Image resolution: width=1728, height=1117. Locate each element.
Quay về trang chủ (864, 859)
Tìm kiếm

--------

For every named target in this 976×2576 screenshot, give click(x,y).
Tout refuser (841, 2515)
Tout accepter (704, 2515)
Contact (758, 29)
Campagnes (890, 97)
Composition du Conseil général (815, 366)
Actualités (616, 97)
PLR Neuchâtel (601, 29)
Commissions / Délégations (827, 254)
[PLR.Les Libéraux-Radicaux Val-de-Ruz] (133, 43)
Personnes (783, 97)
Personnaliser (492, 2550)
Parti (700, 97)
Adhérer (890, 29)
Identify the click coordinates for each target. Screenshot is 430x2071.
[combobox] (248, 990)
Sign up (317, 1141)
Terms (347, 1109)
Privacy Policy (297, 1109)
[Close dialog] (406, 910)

--------

▸ Exercise details
Only a number is wanted here: how many lines above hold the string "target"?

▸ Answer below
2